Tuesday, May 3, 2011

Ziplining in Mungyeong- 2nd Publication!

Here is the second story I had published in Groove Magazine. For pictures, follow the link HERE and download the PDF. It's actually a really cool looking spread. I'm quite proud. Hehe.

“Just walk off the platform. It’s fun.” Yeah right. One would think such a simple instruction would be easy to follow, but when that platform happens to be 48 meters above the ground and you’re about to fly over a ravine on a wire, compliance doesn’t come quite so easily, especially if you have a healthy respect for heights. That’s like saying to an arachnophobe, “Just pet the tarantula, it’s friendly.” Yes, such things are much easier said than done.

Thea's palms were sweaty with anxiety. That day she had tagged along with a large group of American soldiers to the zipline course. She was the last of the group to take the walk of faith and even though she had just witnessed ten people zip along the wire unharmed, what if she happened to be that statistical improbability -- an accident?
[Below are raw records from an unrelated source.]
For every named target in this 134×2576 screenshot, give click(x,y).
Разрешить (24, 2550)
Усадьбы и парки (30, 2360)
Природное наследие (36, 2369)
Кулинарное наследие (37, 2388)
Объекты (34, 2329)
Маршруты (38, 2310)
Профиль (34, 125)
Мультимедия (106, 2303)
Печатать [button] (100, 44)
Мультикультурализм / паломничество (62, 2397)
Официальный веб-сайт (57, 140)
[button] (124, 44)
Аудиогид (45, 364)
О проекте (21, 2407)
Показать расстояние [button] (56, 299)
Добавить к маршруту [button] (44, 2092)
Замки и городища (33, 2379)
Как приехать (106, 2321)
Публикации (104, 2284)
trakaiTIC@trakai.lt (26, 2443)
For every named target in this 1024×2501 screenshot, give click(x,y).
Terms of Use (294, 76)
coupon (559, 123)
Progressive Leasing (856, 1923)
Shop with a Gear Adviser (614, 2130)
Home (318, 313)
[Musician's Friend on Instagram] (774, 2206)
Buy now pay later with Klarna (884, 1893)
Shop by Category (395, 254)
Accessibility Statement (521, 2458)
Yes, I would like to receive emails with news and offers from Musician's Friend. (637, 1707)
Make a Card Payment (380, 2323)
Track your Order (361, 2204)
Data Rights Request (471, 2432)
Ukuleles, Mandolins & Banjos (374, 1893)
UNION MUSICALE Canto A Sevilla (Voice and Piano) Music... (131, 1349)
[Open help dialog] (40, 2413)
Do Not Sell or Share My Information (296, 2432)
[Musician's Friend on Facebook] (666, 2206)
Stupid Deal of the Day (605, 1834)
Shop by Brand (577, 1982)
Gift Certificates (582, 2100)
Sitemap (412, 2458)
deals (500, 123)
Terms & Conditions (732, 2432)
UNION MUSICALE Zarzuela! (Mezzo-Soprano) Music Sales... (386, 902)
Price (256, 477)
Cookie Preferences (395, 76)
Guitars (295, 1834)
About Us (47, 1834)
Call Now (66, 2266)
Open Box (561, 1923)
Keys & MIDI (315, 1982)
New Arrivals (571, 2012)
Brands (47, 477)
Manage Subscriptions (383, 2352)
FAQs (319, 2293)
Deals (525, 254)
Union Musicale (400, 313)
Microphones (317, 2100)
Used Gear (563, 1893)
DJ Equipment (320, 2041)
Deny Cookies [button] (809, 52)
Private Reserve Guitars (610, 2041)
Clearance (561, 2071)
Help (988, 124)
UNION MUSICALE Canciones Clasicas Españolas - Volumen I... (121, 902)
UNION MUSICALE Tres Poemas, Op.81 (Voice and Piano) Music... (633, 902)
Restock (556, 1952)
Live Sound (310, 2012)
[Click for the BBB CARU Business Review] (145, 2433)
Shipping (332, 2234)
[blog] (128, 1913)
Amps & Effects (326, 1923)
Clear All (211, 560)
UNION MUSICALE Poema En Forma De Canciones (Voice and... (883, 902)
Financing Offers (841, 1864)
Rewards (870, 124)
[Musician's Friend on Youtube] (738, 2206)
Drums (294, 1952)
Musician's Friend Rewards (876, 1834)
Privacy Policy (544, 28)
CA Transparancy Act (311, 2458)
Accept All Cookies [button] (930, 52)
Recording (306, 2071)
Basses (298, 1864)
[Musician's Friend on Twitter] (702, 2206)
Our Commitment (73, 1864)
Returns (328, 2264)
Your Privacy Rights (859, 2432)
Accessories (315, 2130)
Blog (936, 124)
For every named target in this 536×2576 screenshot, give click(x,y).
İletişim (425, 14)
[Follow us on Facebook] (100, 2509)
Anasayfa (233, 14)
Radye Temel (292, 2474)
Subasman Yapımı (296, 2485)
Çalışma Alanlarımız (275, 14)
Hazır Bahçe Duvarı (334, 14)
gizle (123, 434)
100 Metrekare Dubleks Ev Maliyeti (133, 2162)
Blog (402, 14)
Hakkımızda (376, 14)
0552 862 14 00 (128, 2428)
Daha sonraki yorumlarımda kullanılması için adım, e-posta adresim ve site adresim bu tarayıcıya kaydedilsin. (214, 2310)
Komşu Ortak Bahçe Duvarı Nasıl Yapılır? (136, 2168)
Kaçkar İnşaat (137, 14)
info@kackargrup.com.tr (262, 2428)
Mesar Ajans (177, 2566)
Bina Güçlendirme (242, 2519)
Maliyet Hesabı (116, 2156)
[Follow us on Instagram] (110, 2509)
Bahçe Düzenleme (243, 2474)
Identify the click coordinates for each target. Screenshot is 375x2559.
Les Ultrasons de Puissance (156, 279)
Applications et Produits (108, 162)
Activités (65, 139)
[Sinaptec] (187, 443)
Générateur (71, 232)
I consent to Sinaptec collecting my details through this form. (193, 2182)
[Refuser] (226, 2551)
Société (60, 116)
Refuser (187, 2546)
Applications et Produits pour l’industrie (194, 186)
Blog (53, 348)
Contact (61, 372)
Having taken a pass on bungee jumping, and refusing to even contemplate skydiving with her friends, Thea was determined not to be left out on ziplining. She took a deep breath, walked three paces off the platform, and squeezed her eyes shut. Zzzzzzzzziiiiiippppp!! The written word does not do justice to the actual sound. Unlike the dainty zip! of a jeans fly, the sound of a pulley, weighed down by an adult human, sliding down a 13mm-thick inclined steel wire at up to 40 km/hr is unlike anything you’ve heard before. It’s a reverberation. Racing back up the line it whips behind any observer standing on the departing platform like a boomerang and blasts them with vibrations. Such is the effect that even though a ziplining person might already be 100 meters down the line, it sounds like they’re whizzing right by your ear. It’s a sound that denotes speed, exhilaration, power. The power to overcome fears.

Thea opened her eyes just in time to glide in for a landing. As she gingerly took the steps down off the landing platform her pursed lips loosened and spread triumph across her face. She’d done it. She hadn’t freaked out. She hadn’t backed out. She had conquered her fear and what’s more, "It was really fun!" she gushed. "And not scary at all."

One might call ziplining a “light” adventure sport. There’s no danger of going splat should your parachute not open, nor is there expensive training involved, such as with scuba diving. In some places ziplining is even used for the treatment of acrophobia, the fear of heights.

Kang Dong-Jun, a manager at Zipline Mungyeong, says his facility has not started programs specifically for that purpose. However, he sees people like Thea nonetheless conquering their fears every day. The best part of his job he says, is seeing the energizing effect that ziplining has on otherwise risk-averse people. “They smile and thank me afterward and tell me how much fun they had,” he says. “Some even ask for my phone number.”

As an adventure sport, ziplining gained popularity in the mid-‘90s in Costa Rica as an exhilarating way to see the beauty of the rainforest while having a softer imprint on the environment. Mr. Kang helped bring ziplining to Korea when Zipline Mungyeong opened in 2009.

Nestled amongst Korea's emerald mountains, Mungyeong's scenic locale makes the perfect place for an eco-friendly zipline facility. Zipline Mungyeong remains the only large professional zipline facility in the country and, with nine different courses, amounts to 1.4 kilometers of high-flying thrills. This culminates in a spectacular ride above the trees that reveals a panoramic view of the mountain forest and Mungyeong’s rice paddies below. Standing at the start one can barely see the landing platform 378 meters away. Whizzing through the trees like Tarzan is liberating, and yet one feels perfectly secure in their sturdy harness attached to a steel line that can support up to eight tons of weight. But is ziplining truly safe?

Mr. Kang chuckles and points to the photographs on the wall of laughing children in their helmets and harnesses. “We even let children do it. Over the past two years we have had over 50,000 visitors. I’d be lying if I said we’ve had no accidents. However, none of them have been the result of ziplining.” Turns out walking down a mountain trail is more dangerous than ziplining.

So what makes ziplining stand out from other adventure sports? Mr. Kang leans back in his chair and smiles as if recalling a pleasant memory. “The great thing about ziplining is that it’s not an individual sport like paragliding or skydiving. One can experience it in a group with family and friends. And anyone can do it. Grandmothers and grandfathers even come here.”

Grandmas? Well if they can enjoy it, anyone can.